DOCUMENT SEGMENT: Begin

Tuesday 2 June, 2020

Minister on COVID-19 deaths: T&T sample too small to draw conclusions

Trinidad and Tobago’s high diabetic rates may factor in to the COVID-related deaths recorded thus far.

This, according to Health Minister Terrence Deyalsingh who was asked to comment on the country’s COVID-19 death rate.

Deyalsingh was speaking at a virtual media conference hosted by the Health Ministry on Thursday.

While no major details have been divulged, in keeping with patient confidentiality, the five deaths recorded in T&T were all patients in their 70s, with pre-existing conditions.

The Minister said this was not out of the ordinary as it is consistent with the deaths seen internationally.

The elderly, individuals who are immunocompromised, and those with pre-existing conditions such as asthma, diabetes, heart disease appear to be more vulnerable to becoming severely ill with the virus. In many cases, the virus has proved to have fatal consequences for those in these categories.

DOCUMENT SEGMENT: End
DATASET CONTENT: Begin

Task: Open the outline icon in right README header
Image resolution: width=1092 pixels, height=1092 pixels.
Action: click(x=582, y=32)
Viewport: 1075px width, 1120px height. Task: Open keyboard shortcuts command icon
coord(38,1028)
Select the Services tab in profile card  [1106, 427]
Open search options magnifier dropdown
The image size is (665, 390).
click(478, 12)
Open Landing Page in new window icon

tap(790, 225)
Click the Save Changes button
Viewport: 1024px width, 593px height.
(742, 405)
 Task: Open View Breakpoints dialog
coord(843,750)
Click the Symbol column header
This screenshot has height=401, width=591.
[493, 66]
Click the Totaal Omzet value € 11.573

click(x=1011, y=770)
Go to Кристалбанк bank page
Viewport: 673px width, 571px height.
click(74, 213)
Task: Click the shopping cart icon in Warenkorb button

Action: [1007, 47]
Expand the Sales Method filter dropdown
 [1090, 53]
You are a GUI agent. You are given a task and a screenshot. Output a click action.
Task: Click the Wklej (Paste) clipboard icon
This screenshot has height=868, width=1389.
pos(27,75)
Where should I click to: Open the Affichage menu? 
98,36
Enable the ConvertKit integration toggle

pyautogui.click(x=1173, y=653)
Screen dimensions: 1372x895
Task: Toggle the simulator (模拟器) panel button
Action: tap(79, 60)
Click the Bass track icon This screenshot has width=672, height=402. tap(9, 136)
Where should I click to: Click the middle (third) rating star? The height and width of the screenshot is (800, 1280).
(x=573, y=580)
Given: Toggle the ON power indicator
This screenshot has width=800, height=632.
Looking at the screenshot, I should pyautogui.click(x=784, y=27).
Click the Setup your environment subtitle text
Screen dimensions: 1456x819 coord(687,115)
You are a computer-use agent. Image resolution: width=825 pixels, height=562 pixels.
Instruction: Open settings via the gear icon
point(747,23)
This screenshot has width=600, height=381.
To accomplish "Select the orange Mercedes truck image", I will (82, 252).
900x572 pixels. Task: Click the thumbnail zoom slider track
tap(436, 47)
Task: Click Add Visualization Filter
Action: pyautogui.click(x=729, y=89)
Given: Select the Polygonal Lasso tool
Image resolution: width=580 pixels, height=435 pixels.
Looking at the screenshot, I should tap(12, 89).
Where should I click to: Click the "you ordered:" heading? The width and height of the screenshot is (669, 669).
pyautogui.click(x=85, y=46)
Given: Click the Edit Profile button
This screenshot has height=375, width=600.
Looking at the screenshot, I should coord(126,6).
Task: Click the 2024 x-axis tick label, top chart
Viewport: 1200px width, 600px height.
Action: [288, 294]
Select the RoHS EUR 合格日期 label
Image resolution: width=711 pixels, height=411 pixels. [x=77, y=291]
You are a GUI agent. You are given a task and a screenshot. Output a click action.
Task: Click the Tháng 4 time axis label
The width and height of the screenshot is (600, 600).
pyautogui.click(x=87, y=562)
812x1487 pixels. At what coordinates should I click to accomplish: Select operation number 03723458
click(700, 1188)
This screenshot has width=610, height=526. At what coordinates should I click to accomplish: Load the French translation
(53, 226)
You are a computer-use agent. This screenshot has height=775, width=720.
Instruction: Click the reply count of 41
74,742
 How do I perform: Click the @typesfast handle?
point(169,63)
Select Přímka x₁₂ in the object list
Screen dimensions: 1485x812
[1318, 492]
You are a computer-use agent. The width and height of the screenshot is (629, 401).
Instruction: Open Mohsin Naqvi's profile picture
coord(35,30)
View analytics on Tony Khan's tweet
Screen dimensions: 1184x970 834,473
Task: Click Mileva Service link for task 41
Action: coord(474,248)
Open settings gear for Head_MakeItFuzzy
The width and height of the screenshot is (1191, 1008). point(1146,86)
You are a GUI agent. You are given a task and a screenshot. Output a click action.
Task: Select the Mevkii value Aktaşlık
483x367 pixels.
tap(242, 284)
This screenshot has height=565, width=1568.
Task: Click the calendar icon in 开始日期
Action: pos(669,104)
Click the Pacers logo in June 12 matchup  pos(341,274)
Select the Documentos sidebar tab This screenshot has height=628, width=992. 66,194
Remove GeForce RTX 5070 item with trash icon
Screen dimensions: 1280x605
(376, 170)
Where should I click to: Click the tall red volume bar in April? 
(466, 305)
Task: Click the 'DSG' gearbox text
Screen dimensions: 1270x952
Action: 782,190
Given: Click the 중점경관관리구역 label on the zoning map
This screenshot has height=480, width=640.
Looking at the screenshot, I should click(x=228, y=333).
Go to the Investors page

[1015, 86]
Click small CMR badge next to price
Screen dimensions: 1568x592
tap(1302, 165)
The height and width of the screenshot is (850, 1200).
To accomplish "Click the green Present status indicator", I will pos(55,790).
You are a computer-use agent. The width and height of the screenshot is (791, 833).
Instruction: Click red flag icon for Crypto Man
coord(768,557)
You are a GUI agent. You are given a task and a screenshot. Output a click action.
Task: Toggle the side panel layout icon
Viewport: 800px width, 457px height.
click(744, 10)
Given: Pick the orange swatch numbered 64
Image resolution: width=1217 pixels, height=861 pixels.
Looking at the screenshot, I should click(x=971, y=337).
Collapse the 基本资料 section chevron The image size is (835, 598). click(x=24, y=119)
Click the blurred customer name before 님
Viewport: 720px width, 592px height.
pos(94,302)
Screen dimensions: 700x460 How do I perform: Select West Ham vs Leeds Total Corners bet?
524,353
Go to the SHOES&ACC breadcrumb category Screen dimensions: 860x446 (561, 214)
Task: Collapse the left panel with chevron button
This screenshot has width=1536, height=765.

DATASET CONTENT: End

TASK ITEM A: In the COVID-19 article, how old were the five patients whose deaths were recorded in Trinidad and Tobago?
TASK ITEM B: Write out the part of the COVID-19 article starting with "Minister on COVID-19" and going on through "Ministry on Thursday.".
TASK ITEM C: List the pre-existing conditions that the COVID-19 article gives as examples.

ANSWER SPACE A: All five were in their 70s.

ANSWER SPACE B:
Minister on COVID-19 deaths: T&T sample too small to draw conclusions

Trinidad and Tobago’s high diabetic rates may factor in to the COVID-related deaths recorded thus far.

This, according to Health Minister Terrence Deyalsingh who was asked to comment on the country’s COVID-19 death rate.

Deyalsingh was speaking at a virtual media conference hosted by the Health Ministry on Thursday.

ANSWER SPACE C: asthma, diabetes, heart disease